The Question
A particular Covid-19 vaccine produces a side effect (fever) with probability $p \in[0,1]$. A clinic vaccinates 500 people each day and records the number of people having side effects on 5 randomly chosen days.
(i) What is the probability that the number of people who developed side effects on the 5 observed days are $10,15,0,20,25 ?$
(ii) Find the value of $p$ that maximizes the probability obtained in part (i).
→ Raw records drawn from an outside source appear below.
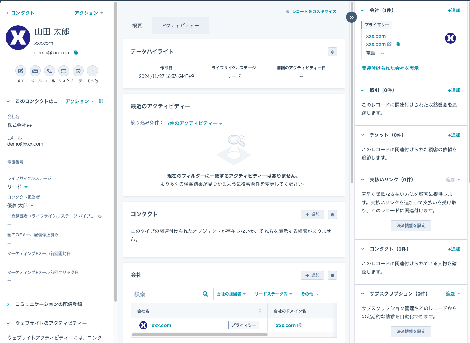Collapse the 取引 (0件) section
The width and height of the screenshot is (470, 343).
click(362, 90)
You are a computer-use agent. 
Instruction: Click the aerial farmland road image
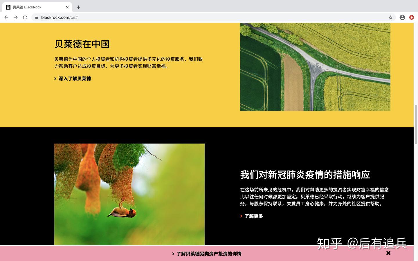315,67
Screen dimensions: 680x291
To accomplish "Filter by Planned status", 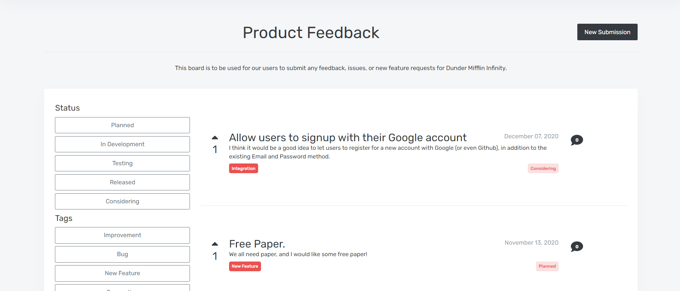I will [x=122, y=125].
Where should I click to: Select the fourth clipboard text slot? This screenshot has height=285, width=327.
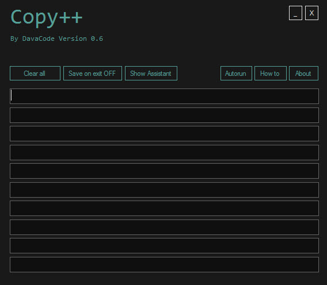click(164, 152)
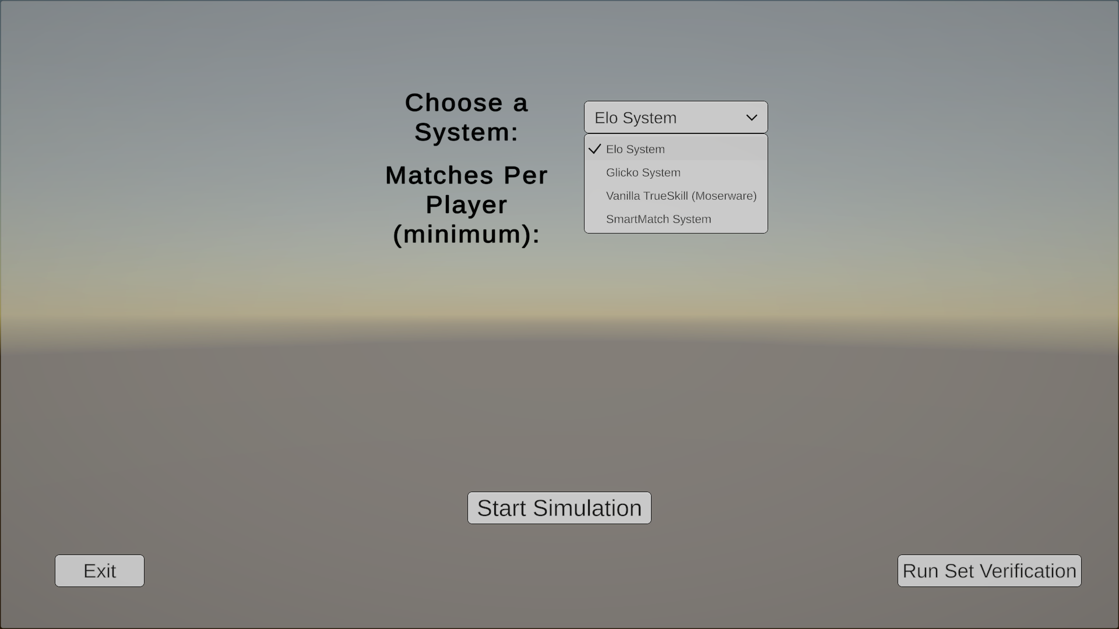1119x629 pixels.
Task: Select the Elo System entry in the open list
Action: (x=635, y=149)
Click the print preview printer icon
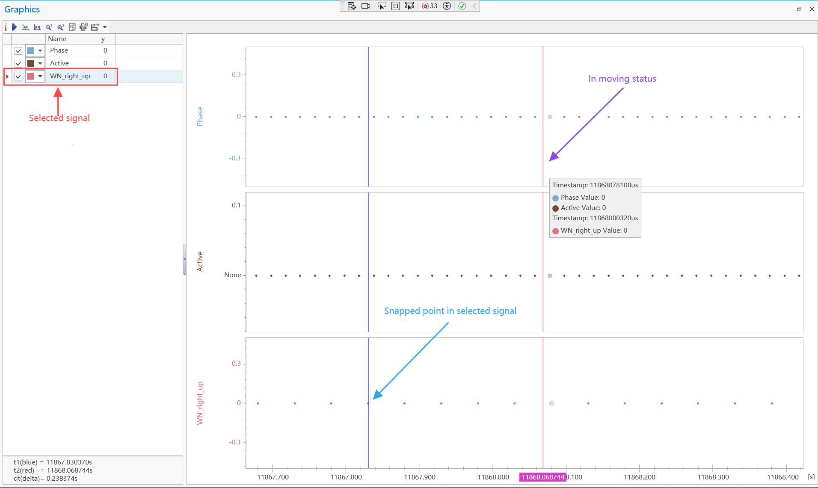The image size is (818, 488). [83, 27]
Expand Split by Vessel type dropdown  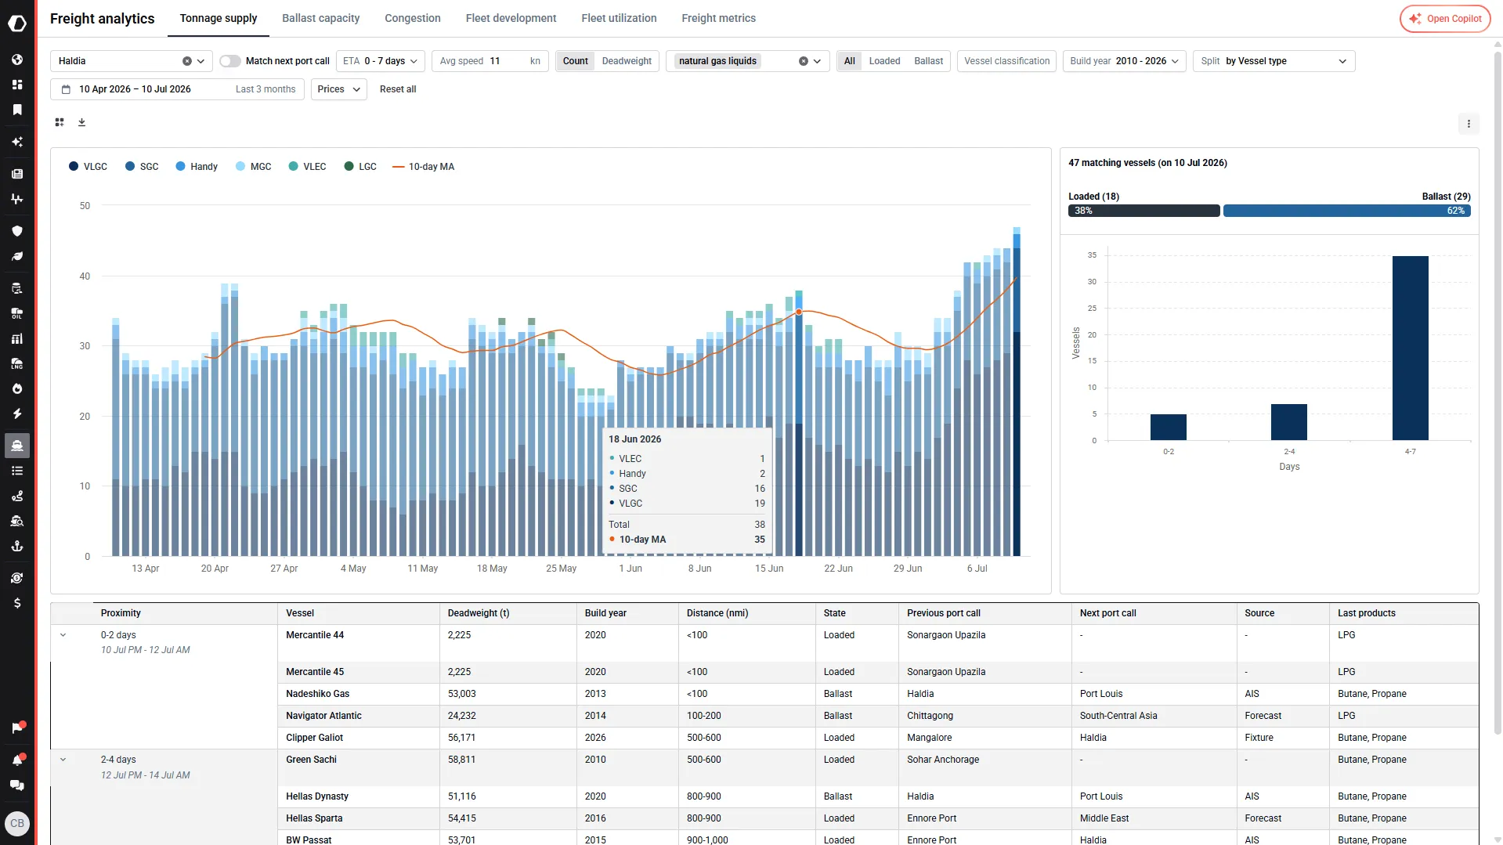click(1274, 61)
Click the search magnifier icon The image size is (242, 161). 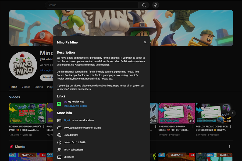[x=144, y=5]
(iii) Based on the value of $p$ obtained in part (ii), what is the expected number of people who will develop side effects on each day?
My Attempt
1.) $P(\text{10 side effects on Day 1}) = {500 \choose 10}p^{10}(1-p)^{490}$
Since, 10 people are already recorded to have side effects, on day two the number of people being checked is 490.
$P(\text{15 side effects on Day 2}) = {490 \choose 15}p^{15}(1-p)^{475}$
$P(\text{0 side effects on Day 3}) = p^{0}(1-p)^{475}$
$P(\text{20 side effects on Day 4}) = {475 \choose 20}p^{20}(1-p)^{455}$
$P(\text{25 side effects on Day 5}) = {455 \choose 25 }p^{25}(1-p)^{430}$
So the total Probability that the number of people who developed side effects on the 5 observed days are $10,15,0,20,25 = K \cdot p^{70}(1-p)^{2325}$ where $K$ is some positive integer.
2.)
After differentiating, the above expression is $0$ when $p = \frac{70}{2395}$. So, the above expression is maximized at $p = \frac{70}{2395}$
3.) I am confused about the expectation part, please help. Do I have to fix a particular day and calculate expectation on that day? But won't that depend on how many patients have been recorded earlier? Kindly help with the third part.